分子动力学模拟尿素对水溶液中蛋白质构象转变的影响

采用分子动力学方法和全原子模型研究尿素和水分子对模型蛋白S-肽链结构转化的影响。模拟结果显示S-肽链的变性速率常数k值随着尿素浓度的增加而先降低后升高,在尿素浓度为2.9 mol/L时达到最低值。模拟了不同尿素浓度下尿素-肽链、水-肽链以及肽链分子氢键的形成状况。结果表明:尿素浓度较低时,尿素分子与S-肽链的极性氨基酸侧链形成氢键,但不破坏其分子内的骨架氢键,尿素在S-肽链水化层外形成限制性空间,增强了S-肽链的稳定性。随着尿素的升高,尿素分子进入S-肽链内部并与其内部氨基酸残基形成氢键,导致S-肽链的骨架氢键丧失,S-肽链发生去折叠。上述模拟结果与文献报道的实验结果一致,从分子水平上揭示了尿素对蛋白质分子结构变化的影响机制,对于研究和发展蛋白质折叠及稳定化技术具有指导意义。
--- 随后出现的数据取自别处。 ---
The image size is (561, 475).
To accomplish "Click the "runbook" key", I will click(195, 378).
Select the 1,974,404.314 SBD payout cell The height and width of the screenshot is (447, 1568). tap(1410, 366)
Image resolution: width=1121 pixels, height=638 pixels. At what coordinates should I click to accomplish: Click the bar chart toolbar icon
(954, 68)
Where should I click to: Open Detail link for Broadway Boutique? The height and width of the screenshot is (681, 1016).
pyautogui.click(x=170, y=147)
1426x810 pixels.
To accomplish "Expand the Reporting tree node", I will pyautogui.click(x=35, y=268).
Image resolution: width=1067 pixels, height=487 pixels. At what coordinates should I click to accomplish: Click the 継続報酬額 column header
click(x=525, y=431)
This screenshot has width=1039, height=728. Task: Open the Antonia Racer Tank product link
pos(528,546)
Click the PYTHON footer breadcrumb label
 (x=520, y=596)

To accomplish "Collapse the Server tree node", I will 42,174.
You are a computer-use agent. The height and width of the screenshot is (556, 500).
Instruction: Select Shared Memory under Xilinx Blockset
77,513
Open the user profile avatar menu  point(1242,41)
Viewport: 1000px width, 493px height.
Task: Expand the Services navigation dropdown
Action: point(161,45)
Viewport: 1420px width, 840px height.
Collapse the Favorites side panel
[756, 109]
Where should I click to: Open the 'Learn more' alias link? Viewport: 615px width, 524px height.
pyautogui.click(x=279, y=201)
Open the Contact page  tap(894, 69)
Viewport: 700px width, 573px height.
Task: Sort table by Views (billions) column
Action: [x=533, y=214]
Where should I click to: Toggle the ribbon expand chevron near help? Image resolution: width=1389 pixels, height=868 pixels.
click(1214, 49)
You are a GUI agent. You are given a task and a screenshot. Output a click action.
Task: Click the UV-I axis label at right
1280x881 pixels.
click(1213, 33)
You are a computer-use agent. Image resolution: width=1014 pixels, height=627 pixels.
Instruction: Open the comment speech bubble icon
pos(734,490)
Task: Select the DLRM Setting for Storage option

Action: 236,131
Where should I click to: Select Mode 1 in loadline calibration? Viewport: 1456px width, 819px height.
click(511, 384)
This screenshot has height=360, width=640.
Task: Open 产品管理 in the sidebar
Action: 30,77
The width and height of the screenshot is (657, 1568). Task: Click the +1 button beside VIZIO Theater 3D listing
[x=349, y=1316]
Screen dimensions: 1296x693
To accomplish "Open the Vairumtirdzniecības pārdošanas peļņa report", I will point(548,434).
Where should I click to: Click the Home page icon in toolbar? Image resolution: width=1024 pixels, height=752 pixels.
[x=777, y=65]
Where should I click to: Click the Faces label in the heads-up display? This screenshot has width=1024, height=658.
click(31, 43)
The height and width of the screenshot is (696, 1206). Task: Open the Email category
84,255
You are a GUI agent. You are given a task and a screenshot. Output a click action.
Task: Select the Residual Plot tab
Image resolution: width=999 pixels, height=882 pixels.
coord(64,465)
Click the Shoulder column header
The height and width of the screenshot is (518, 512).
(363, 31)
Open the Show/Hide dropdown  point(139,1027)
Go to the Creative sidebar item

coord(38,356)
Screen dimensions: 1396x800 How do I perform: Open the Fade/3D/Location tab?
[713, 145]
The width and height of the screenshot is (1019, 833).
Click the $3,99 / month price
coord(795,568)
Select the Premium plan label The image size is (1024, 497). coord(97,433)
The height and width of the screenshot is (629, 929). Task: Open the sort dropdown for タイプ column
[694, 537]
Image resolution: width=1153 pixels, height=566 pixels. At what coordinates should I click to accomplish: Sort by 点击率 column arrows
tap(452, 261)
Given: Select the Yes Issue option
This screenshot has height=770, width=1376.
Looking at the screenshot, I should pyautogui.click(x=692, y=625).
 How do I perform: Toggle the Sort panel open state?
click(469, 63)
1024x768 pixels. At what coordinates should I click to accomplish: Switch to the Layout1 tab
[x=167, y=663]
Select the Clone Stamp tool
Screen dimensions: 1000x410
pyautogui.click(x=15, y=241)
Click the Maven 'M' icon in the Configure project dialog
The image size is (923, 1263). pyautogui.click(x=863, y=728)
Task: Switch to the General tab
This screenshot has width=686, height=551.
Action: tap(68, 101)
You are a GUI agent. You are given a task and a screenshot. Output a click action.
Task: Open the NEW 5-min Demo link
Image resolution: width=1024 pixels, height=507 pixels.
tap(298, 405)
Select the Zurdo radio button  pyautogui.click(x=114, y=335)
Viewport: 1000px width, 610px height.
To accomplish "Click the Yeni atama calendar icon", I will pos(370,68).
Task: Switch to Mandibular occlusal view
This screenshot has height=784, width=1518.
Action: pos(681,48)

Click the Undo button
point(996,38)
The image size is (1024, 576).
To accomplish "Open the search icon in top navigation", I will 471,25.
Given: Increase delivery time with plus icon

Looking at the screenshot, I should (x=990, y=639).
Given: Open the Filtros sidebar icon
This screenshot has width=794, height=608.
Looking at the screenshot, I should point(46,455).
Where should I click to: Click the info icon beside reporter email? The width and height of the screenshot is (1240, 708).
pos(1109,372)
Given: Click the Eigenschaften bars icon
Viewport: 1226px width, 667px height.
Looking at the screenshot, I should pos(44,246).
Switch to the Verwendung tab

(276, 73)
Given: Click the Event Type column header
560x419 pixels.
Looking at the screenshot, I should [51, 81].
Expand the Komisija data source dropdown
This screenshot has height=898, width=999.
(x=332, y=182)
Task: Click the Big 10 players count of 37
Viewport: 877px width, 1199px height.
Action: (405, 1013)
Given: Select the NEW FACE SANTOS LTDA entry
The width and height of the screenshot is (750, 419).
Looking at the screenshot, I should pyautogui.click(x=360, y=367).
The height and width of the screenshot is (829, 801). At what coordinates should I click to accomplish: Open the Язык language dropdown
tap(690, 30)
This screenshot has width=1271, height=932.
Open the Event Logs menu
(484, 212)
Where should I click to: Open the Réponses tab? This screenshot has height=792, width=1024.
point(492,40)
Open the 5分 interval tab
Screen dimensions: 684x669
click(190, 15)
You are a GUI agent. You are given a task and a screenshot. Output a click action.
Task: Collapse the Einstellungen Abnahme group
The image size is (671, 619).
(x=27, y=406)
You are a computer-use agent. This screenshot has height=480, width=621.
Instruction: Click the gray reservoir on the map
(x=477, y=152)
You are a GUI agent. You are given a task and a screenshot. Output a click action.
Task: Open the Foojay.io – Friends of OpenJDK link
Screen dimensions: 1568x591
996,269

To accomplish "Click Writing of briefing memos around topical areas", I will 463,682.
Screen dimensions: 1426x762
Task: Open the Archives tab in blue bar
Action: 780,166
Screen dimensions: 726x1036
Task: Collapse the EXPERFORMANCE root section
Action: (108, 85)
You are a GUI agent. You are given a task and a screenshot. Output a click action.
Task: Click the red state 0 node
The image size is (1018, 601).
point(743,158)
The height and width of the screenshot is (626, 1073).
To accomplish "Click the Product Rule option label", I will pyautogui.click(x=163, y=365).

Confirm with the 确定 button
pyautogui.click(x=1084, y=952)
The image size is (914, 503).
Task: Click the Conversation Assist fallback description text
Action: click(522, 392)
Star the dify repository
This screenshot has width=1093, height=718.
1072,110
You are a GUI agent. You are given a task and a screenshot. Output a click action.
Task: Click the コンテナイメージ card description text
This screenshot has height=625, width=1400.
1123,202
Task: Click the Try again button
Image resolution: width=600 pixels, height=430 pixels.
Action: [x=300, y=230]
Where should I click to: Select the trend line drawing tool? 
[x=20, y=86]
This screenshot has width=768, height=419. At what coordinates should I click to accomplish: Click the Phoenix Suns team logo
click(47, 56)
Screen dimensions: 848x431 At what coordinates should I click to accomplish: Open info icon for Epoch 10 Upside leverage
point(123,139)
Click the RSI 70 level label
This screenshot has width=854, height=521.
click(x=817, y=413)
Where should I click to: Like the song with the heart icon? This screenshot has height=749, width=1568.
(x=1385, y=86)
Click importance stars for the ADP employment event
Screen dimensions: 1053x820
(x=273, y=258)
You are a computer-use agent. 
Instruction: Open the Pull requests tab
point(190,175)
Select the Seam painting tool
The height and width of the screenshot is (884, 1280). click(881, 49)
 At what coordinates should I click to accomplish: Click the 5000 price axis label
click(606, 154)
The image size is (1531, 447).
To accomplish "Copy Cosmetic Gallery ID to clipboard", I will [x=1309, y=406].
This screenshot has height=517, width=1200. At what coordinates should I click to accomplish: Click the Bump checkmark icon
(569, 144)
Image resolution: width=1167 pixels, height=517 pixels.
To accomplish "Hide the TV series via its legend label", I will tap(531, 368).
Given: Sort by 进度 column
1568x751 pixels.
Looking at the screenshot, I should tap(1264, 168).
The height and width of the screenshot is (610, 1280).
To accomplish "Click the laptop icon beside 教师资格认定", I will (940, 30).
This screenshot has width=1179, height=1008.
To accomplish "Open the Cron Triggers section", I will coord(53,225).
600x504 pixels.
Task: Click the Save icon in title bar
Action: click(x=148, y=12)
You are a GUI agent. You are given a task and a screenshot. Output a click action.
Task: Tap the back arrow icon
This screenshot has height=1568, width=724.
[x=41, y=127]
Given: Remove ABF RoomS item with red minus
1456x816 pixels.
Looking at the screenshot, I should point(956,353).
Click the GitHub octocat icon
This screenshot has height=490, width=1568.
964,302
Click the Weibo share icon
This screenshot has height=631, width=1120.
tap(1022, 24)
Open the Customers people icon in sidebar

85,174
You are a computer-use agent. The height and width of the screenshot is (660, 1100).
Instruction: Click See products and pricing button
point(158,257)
The effect of urea on the conformational transition of protein in aqueous by molecular dynamics simulations

The effect of urea and water molecular to the S-peptide conformational transition in the protein sample was studied with all atom model by molecular dynamics method.The simulation showed that with the increase of urea concentration led to,firstly,a reduction and then an increase of the unfolding rate constant.The minimum unfolding rate constant was reached when the urea concentration was 2.9 mol/L.The hydrogen bond between S-peptide and urea,S-peptide and water,and within S-peptide were studied.The results showed that at a low concentration of urea,the hydrogen bonds between urea and the side chains of polar amino acid residues generated a urea confinement around the surface of S-peptide,giving an enhanced stability to S-peptide.At a high concentration of urea,however,the intra-molecular hydrogen bonds in the native S-peptide were overtaken by the hydrogen bonds between urea and amino acid residues located at backbone of peptide,leading to the unfolding of S-peptide.The results were similar to that reported elsewhere.The mechanism of urea to the protein conformational transition revealed in molecnlar level was useful in development protein stabilization and protein refolding technic.